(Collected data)
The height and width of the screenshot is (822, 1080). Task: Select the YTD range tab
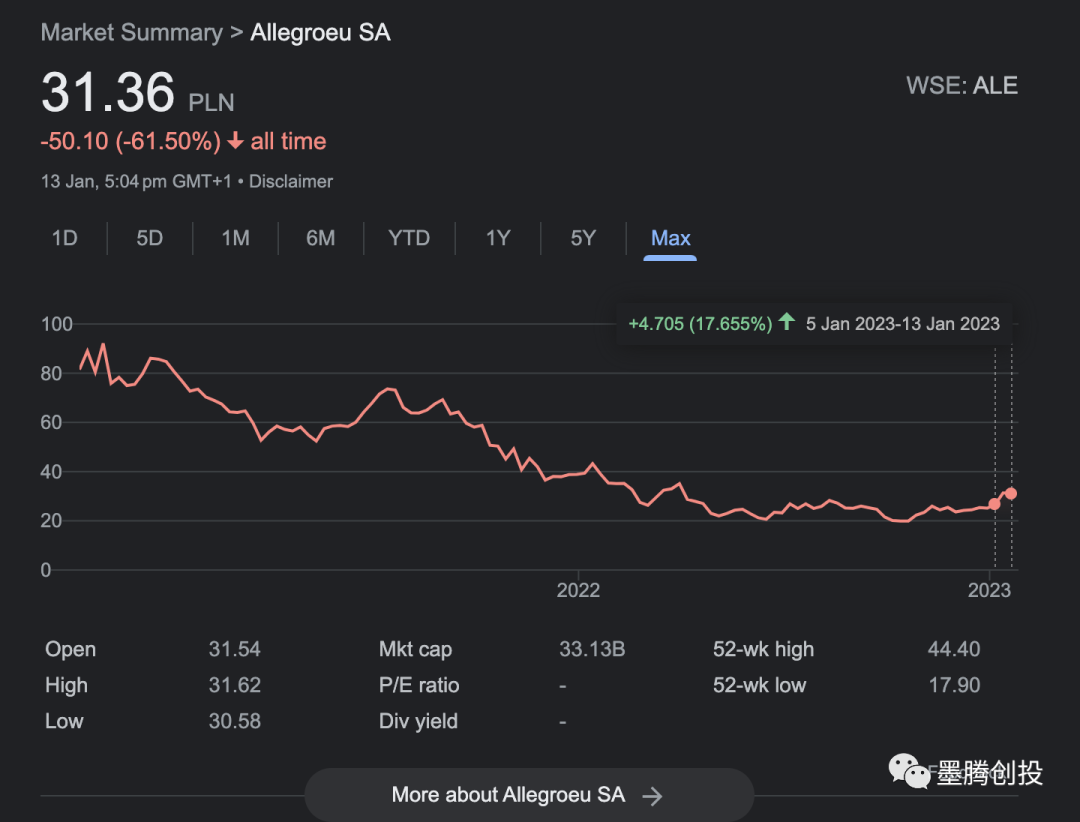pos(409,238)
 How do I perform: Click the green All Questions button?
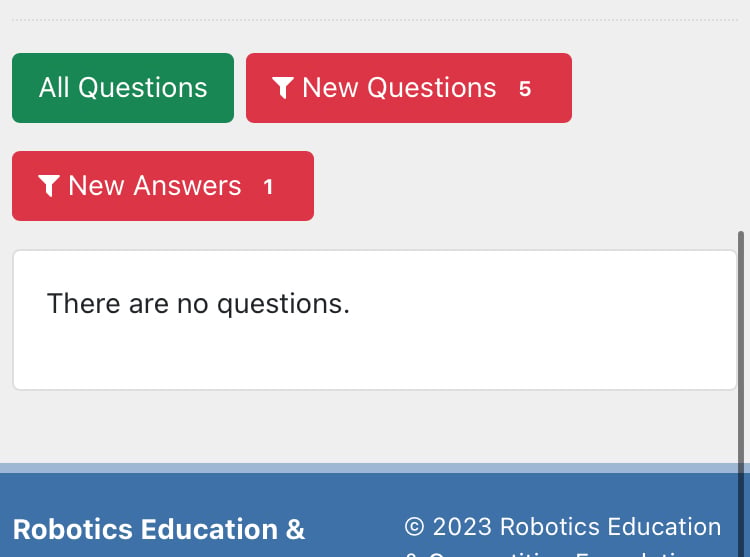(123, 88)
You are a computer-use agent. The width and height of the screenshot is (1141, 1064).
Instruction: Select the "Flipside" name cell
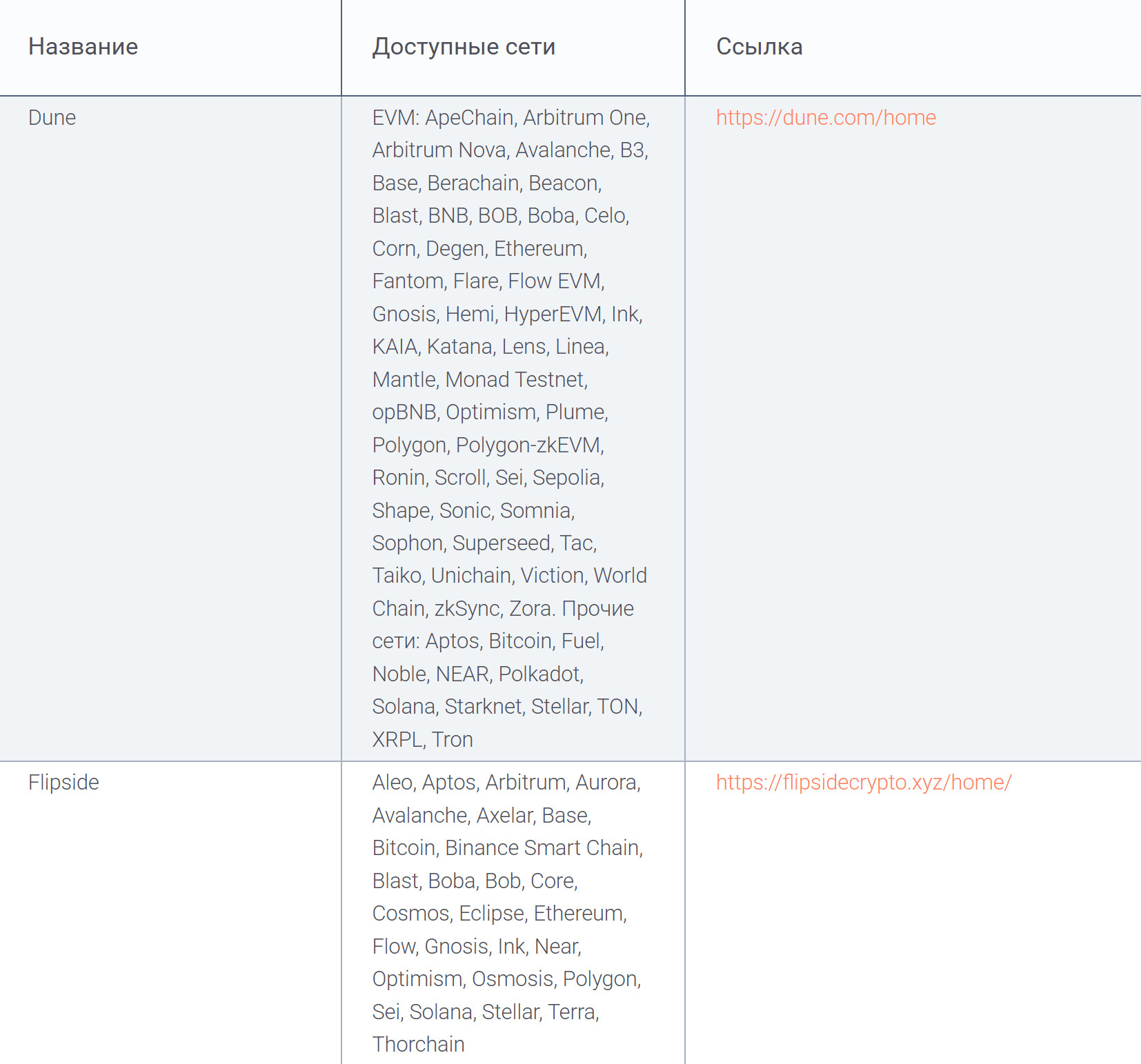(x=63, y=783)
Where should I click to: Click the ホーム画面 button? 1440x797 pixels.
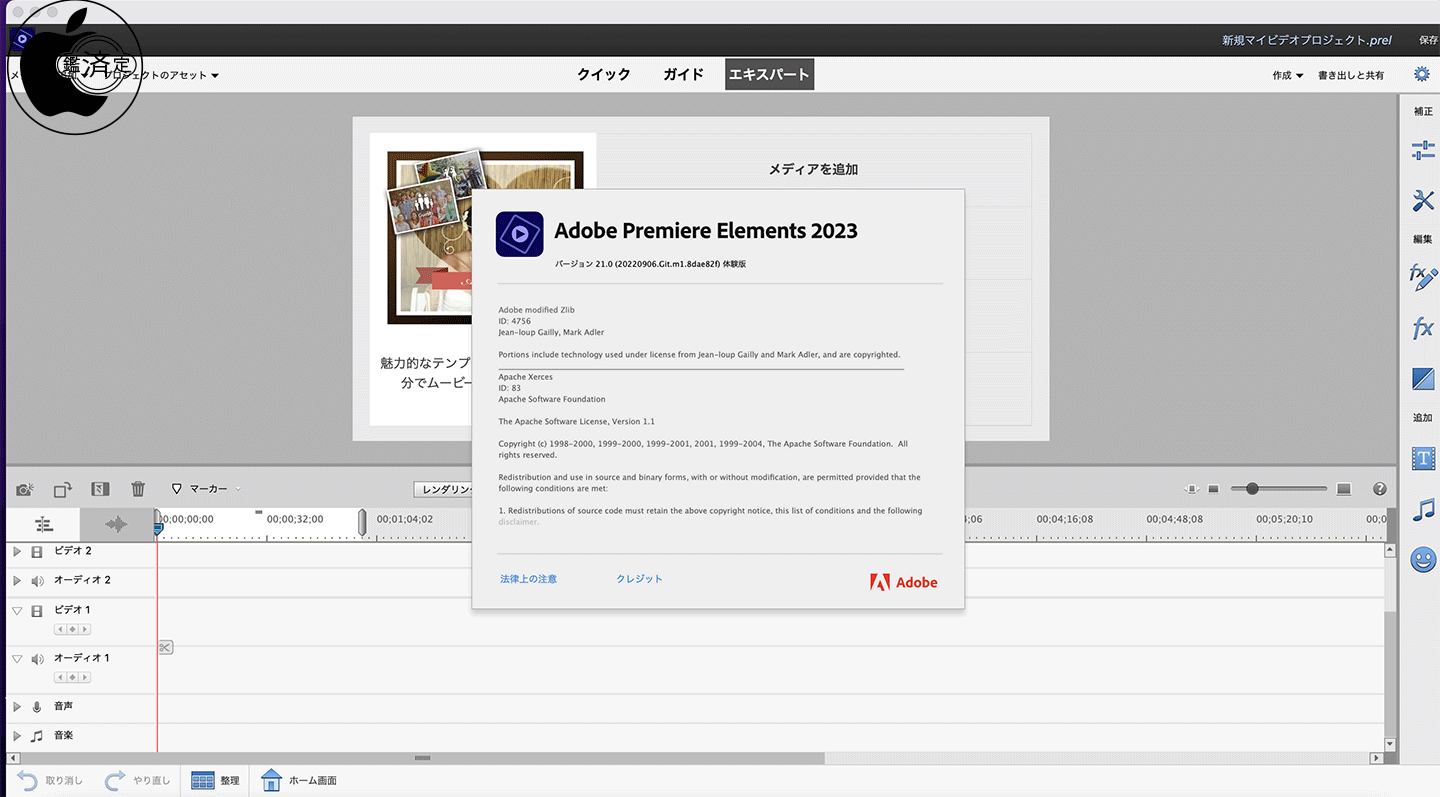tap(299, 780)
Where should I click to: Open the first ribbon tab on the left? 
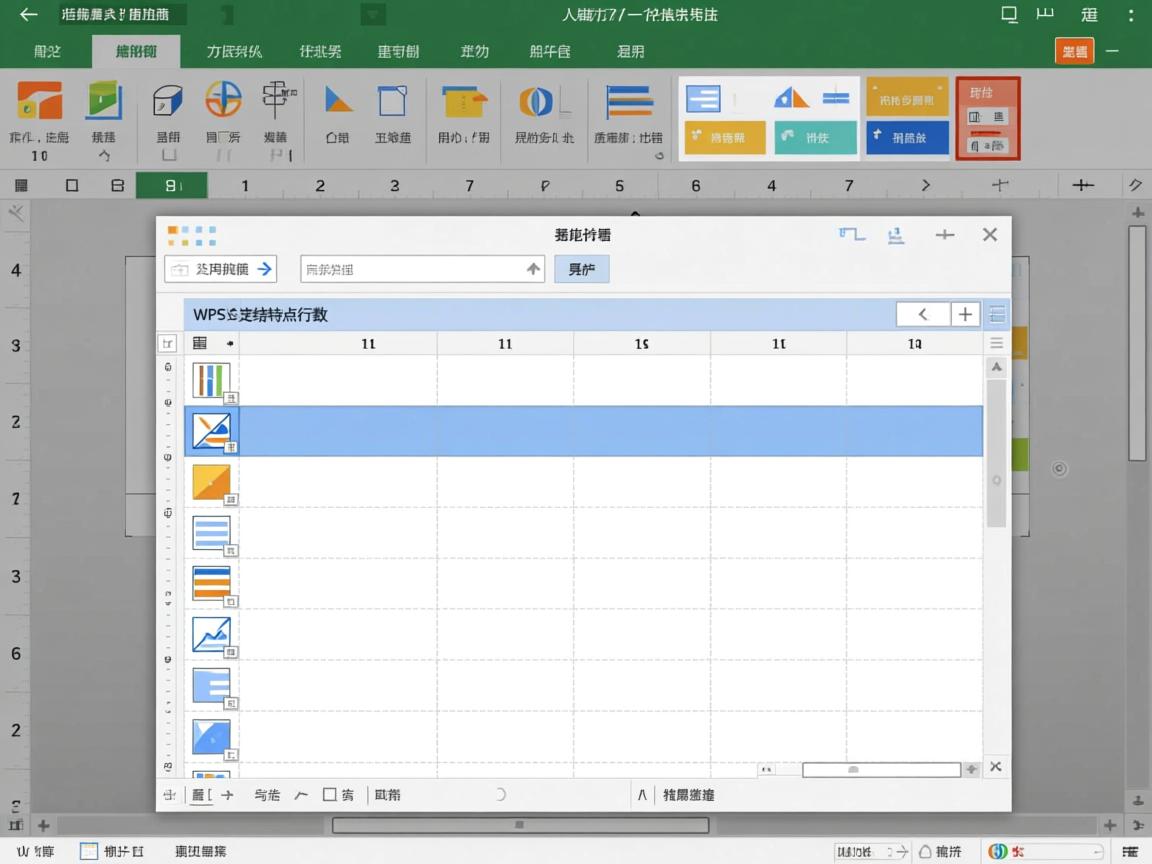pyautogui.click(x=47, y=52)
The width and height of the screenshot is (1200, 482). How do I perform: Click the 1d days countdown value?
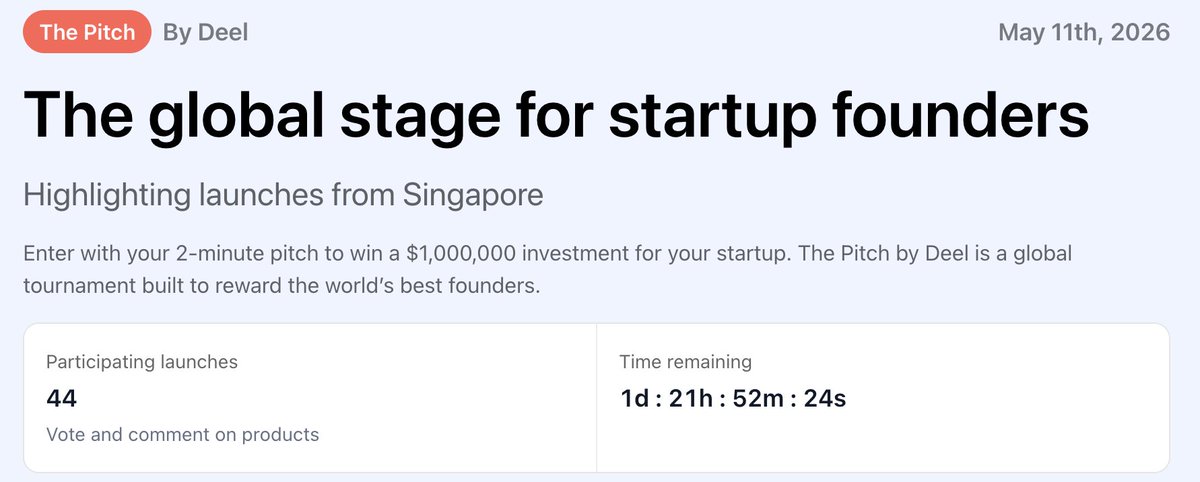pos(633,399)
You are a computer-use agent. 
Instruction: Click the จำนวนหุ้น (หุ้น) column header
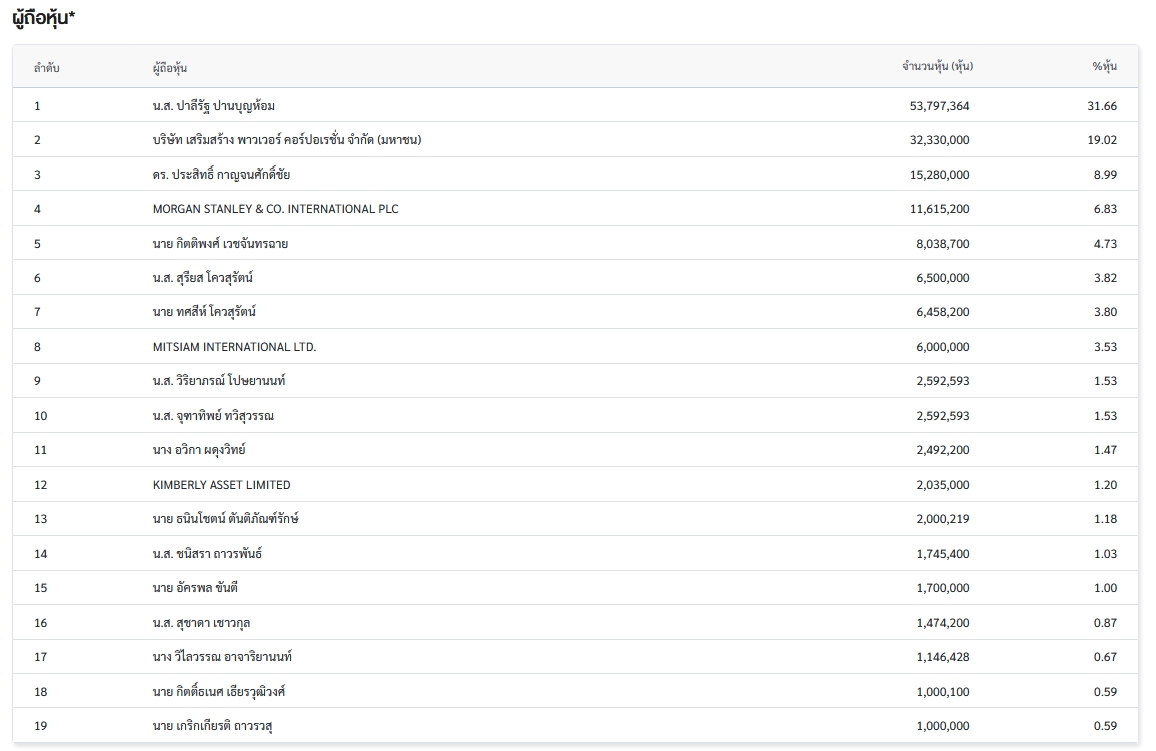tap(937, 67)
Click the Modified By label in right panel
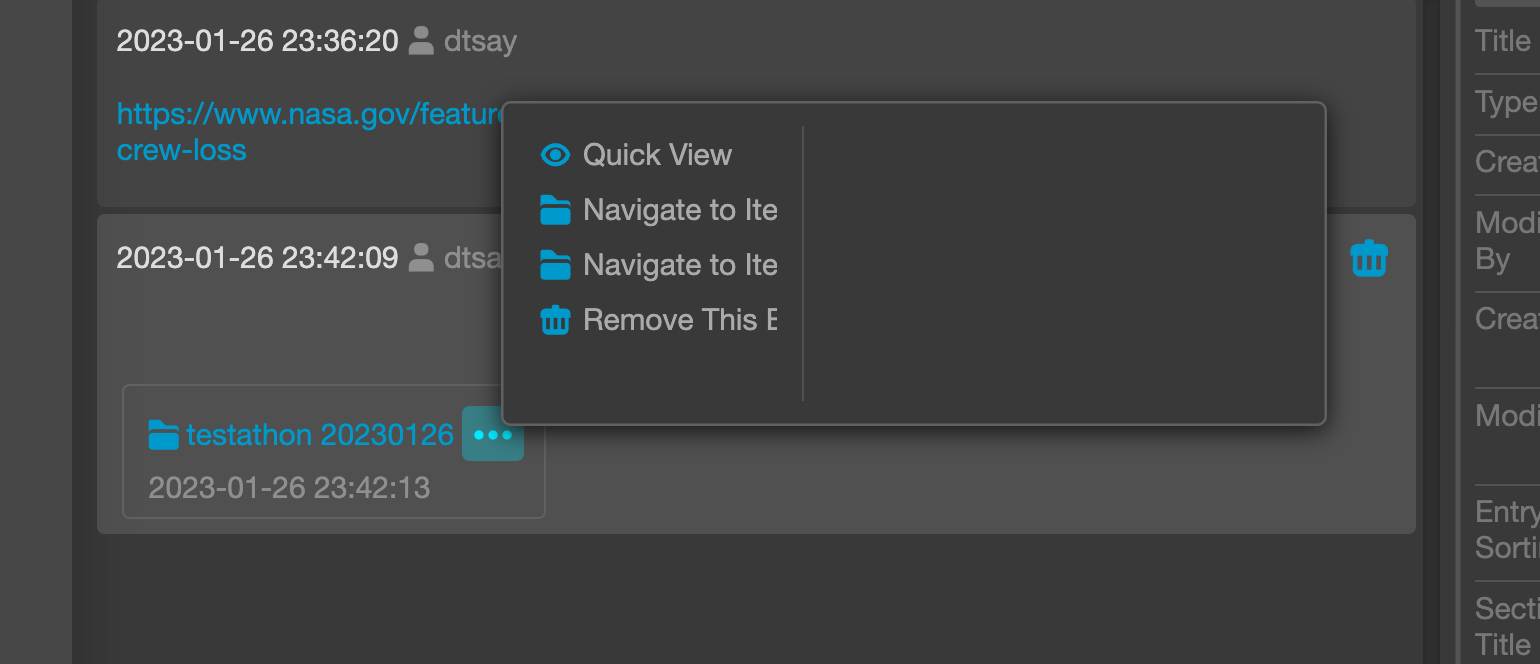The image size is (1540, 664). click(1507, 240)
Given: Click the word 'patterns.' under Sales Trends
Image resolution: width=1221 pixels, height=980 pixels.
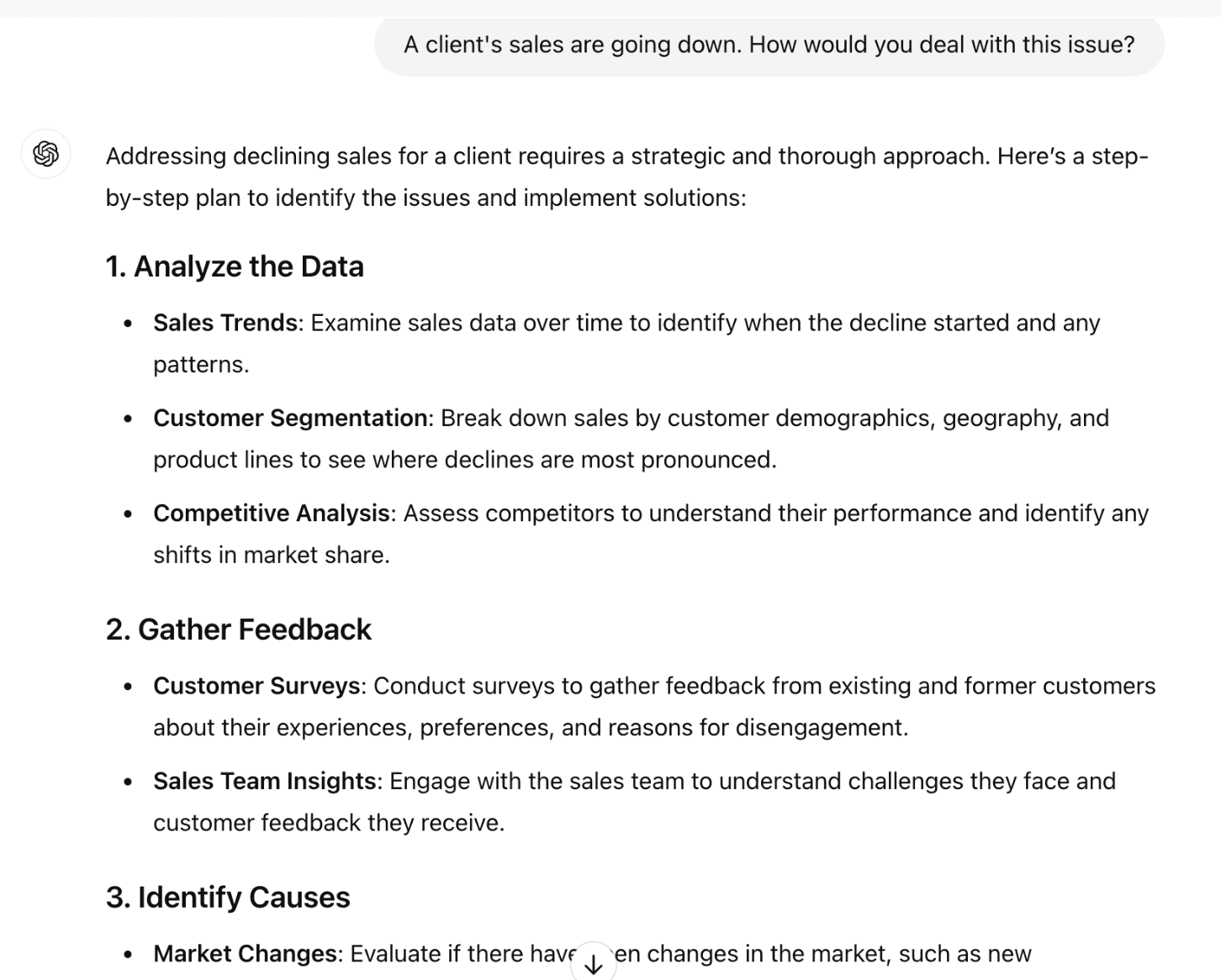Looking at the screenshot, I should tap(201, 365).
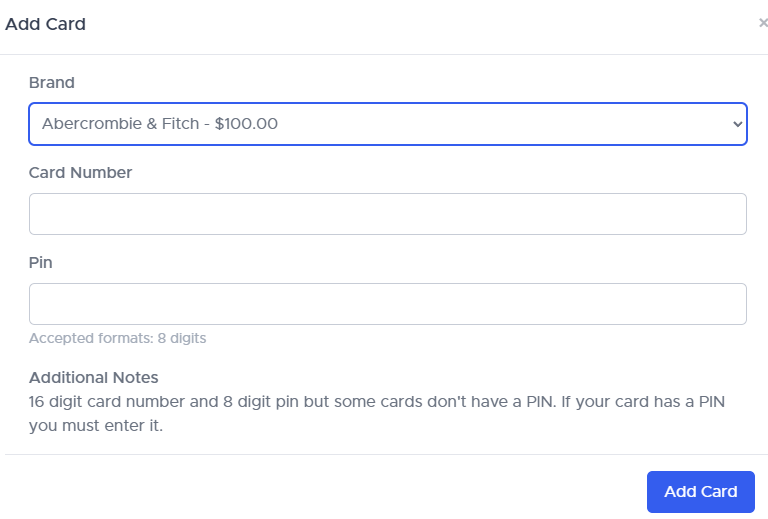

» **Exercise**: The entries above must be restated exactly in the answer, and the pictures left out.

» **Response to this exercise**:
The height and width of the screenshot is (822, 1080). Task: Select the YTD range tab
pos(409,238)
 How do I perform: Click the green All Questions button?
(123, 88)
You are a computer-use agent. The width and height of the screenshot is (1141, 1064).
Instruction: Select the "Flipside" name cell
(x=63, y=783)
Where should I click to: Click the ホーム画面 button? 1440x797 pixels.
tap(299, 780)
Where should I click to: Open the first ribbon tab on the left? 
pyautogui.click(x=47, y=52)
The width and height of the screenshot is (1200, 482). How do I perform: Click the 1d days countdown value?
pos(633,399)
You are a computer-use agent. 
Instruction: Click the จำนวนหุ้น (หุ้น) column header
tap(937, 67)
Click the Modified By label in right panel
The image size is (1540, 664). click(1507, 240)
Given: Click the word 'patterns.' under Sales Trends
Image resolution: width=1221 pixels, height=980 pixels.
Looking at the screenshot, I should tap(201, 365).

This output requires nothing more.